SHINEDOWN
BRENT SMITH
LIFE LESSONS
From drunken run-ins with the law to urinating next to A-list stars, this is what life has taught Shinedown’s singer
WORDS: DAVE EVERLEY • PICTURES: JIMMY FONTAINE
BRENT SMITH IS mid-conversation when a figure appears behind him on the Zoom screen. It’s his grandmother. It turns out the Shinedown frontman is in a room in her house in Knoxville, Tennessee, the city where he grew up. “Any time I have 48 hours free, I’ll come and see her and my parents,” he says. “I’m the son with his laundry bag turning up at the door: ‘Surprise, I’m coming in!’” Family is a big deal to the singer, as becomes clear when he lays out what he’s learned from his 44 years on the planet.
I KNEW WHAT I WANTED TO DO WHEN I WAS TWO
“It sounds weird, but I knew I wanted to sing from when I was really, really young, even though I didn’t really know what singing or performing was.
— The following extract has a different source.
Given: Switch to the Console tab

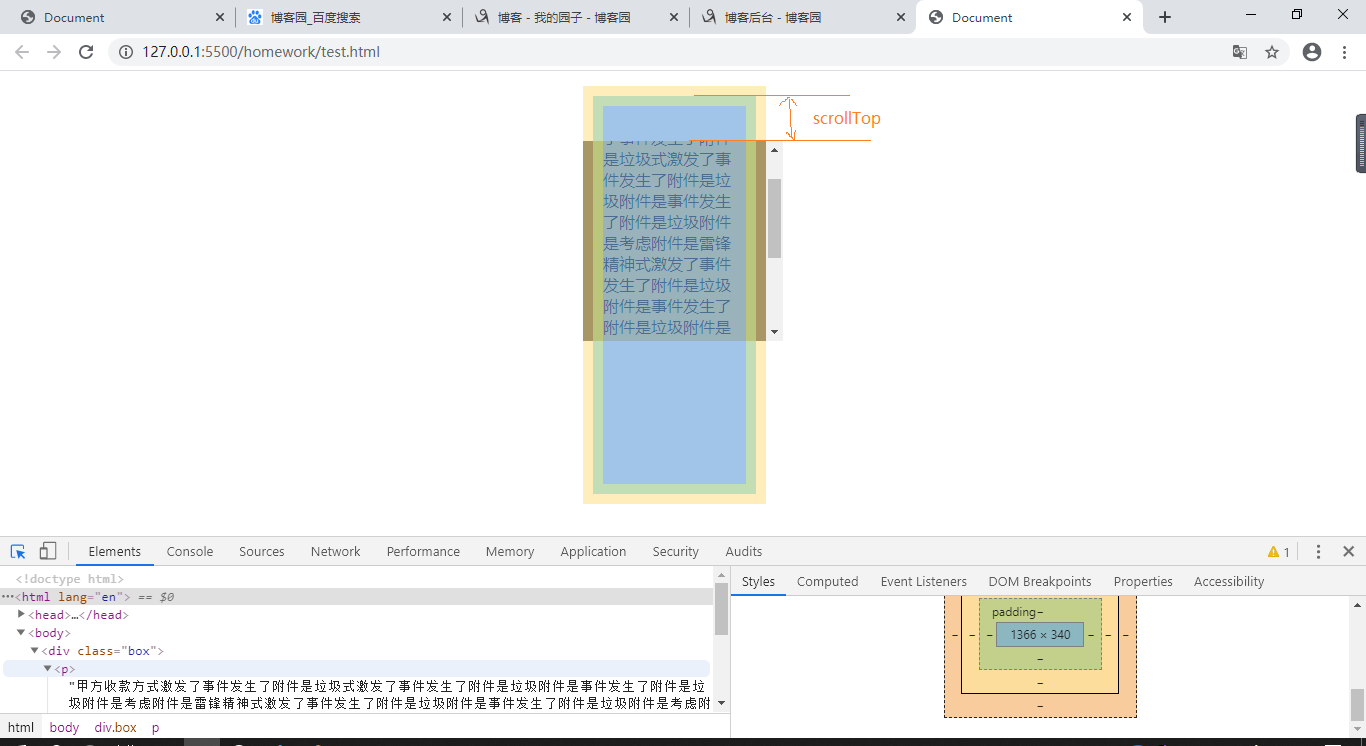Looking at the screenshot, I should point(190,551).
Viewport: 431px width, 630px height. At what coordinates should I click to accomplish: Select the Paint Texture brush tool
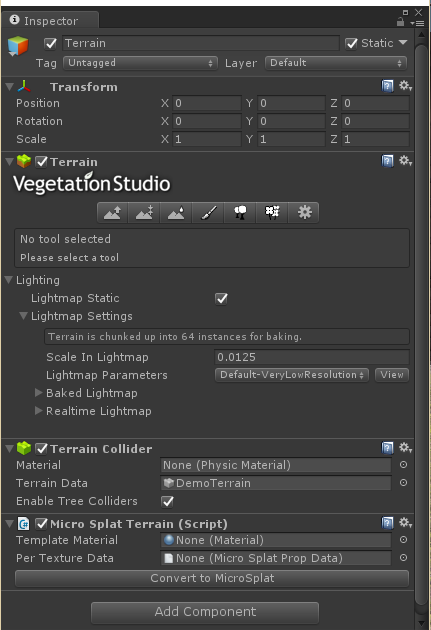tap(208, 212)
I just loved the idea that I could do something with my voice, and I wanted to feed myself with as much knowledge as I could about all different kinds of sound.”
LIKING METAL AND ROCK WHEN YOU GROW UP IN A RELIGIOUS FAMILY IS TOUGH
“I was brought up in a very religious household, and my mom and dad didn’t understand what was going on. Rock’n’roll was the Devil. I got a friend of mine to get their older brother to get me Guns N’ Roses’ Appetite For Destruction, and I’d sneak into the closet at night with headphones to listen to it. I must have bought …And Justice For All by Metallica on cassette 11 times. They’d find it and throw it away; I’d buy it again. Then they’d find it and throw it away, and I’d buy it again.”